A stark contrast is palpable in today’s gospel story from Matthew 20:1-16. Those laborers who worked from early in the morning under the scorching sun are receiving the same wage as those who worked only for an hour before sundown. Unfair? Maybe. But not unjust. That’s what Jesus says. Because the motivation is magnanimous generosity. Our sense of fairness and justice crumbles before God’s incredible and unimaginable kindness, goodness, and mercy. This story resembles that of the prodigal father in Luke 15. Totally undeserving, yet these latecomers or squanderers receive the same full gift – grace - like the rest. Grace means gift. Mercy is not a matter of entitlement or justice. Salvation is not based on merits and achievements on our part.
An older gentleman, whom I helped to become a Catholic through private instructions and RCIA (Rites of Christian Initiation of Adults), would repeatedly say how personally apropos today’s parable is to him. This reminds me of the famous saying of St. Augustine: “Late have I loved you, beauty so old and so new: late have I loved you. And see, you were within and I was in the external world and sought you there, and in my unlovely state I plunged into those lovely created things which you made. You were with me, and I was not with you.”
Pope Francis states: “The Gospel’s message is for everyone, the Gospel does not condemn the wealthy, but the idolatry of wealth, the idolatry that makes people indifferent to the call of the poor.”
Jesus’ concern for those in the margin is undeniable yet his message is not readily accepted and appropriated by everybody in every age. First will be last, last will be first. I came not for the righteous but for sinners. Prostitutes and tax collectors will enter the kingdom of heaven first. His logic of mercy is on a collision course with our sense of justice and fairness.
So Isaiah proclaims: “…let [the wicked] turn to the LORD for mercy; to our God, who is generous in forgiving. For my thoughts are not your thoughts, nor are your ways my ways, says the LORD.
As high as the heavens are above the earth, so high are my ways above your ways and my thoughts above your thoughts.”
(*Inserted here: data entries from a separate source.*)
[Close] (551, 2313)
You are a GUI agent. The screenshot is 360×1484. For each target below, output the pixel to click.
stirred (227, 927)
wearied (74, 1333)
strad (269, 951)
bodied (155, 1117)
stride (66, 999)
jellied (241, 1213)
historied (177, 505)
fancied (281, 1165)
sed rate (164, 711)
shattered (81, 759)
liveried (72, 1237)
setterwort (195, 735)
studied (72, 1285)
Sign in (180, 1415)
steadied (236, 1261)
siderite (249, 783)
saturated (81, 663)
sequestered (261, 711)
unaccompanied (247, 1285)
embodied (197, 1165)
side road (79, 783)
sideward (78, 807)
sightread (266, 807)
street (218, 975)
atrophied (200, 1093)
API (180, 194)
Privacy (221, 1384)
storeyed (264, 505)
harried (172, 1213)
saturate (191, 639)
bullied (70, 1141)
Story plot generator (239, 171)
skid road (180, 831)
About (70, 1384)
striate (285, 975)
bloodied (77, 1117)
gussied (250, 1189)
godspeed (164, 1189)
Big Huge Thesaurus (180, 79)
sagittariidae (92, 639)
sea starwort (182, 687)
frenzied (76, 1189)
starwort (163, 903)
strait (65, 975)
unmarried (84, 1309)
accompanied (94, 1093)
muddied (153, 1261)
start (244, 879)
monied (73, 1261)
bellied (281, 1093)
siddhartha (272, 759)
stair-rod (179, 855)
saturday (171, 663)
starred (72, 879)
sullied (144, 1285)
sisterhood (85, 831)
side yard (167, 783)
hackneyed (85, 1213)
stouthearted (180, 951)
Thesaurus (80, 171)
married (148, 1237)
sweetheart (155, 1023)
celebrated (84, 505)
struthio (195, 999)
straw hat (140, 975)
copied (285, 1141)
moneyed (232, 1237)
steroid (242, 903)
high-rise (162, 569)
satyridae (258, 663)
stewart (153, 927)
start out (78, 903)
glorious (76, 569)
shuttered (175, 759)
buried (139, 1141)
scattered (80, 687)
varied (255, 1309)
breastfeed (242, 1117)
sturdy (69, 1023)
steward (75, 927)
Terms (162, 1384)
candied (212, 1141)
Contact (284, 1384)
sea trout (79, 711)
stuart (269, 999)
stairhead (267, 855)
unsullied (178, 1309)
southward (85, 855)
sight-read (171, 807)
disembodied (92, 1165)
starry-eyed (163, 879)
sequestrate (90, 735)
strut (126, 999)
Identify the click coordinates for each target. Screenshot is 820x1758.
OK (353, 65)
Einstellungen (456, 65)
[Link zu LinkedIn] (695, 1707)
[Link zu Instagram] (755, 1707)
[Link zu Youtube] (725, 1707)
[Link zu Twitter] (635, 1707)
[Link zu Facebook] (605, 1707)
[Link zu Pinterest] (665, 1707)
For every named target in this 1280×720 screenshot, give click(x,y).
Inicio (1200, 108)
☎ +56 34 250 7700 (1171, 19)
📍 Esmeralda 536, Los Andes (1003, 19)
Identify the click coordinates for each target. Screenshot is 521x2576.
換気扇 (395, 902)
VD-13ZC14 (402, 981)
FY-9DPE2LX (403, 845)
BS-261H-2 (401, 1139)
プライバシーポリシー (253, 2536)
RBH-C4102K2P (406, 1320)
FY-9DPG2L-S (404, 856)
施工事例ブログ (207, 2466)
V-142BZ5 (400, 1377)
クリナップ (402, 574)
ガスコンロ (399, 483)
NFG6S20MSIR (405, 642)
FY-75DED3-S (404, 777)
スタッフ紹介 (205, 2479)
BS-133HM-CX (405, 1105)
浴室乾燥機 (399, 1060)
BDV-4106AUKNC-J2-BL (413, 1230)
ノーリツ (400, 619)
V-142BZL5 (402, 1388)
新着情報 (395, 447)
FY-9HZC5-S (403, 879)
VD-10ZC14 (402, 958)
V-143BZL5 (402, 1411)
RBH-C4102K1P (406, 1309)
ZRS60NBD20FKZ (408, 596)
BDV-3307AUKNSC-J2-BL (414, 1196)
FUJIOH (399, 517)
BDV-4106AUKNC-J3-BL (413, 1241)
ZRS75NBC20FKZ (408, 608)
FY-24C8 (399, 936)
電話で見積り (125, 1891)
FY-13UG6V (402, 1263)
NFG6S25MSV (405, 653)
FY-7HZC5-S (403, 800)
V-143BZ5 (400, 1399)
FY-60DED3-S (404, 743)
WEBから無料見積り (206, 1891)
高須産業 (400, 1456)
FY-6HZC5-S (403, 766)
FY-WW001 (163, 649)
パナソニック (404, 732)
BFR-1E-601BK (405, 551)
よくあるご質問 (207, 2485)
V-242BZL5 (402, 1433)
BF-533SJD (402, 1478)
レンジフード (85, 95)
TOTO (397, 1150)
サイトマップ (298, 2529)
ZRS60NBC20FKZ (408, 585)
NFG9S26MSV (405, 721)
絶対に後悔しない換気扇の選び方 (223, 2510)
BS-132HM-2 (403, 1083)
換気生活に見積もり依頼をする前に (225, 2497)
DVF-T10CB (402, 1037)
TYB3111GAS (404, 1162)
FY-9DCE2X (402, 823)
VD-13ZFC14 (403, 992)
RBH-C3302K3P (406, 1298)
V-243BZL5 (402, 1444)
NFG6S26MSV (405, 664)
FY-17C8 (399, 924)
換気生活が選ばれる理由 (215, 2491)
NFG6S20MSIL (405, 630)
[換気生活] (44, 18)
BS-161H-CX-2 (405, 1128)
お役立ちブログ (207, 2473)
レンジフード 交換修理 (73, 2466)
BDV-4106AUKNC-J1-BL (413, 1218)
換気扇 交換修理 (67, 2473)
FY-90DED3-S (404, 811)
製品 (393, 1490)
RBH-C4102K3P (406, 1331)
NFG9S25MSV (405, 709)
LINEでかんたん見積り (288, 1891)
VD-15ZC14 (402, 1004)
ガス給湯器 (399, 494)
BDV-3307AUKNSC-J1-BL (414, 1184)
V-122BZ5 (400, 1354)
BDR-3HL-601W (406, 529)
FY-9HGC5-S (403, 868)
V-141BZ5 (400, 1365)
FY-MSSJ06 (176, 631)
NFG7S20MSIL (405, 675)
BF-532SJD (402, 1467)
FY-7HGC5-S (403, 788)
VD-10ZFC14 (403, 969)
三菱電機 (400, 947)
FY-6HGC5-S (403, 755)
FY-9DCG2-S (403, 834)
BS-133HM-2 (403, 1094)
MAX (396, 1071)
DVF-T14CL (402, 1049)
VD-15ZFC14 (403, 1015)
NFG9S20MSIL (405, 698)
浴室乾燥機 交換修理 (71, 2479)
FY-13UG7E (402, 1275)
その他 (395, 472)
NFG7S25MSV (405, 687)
As we muddle through economic and racial inequality, the phenomenon of so many people on the move around the world, and the political jockeying around immigration policy controversy, we are challenged to overcome our self-interest, sense of entitlement, fear, and myopia. In today’s gospel story, we are invited to imitate God’s mercy and generosity! We are likely to be proud and grateful to be American, but our first and foremost allegiance is to the kingdom of God. After all, we have the citizenship of heaven through God’s generosity. Are our perspectives and attitudes in line with those of Jesus?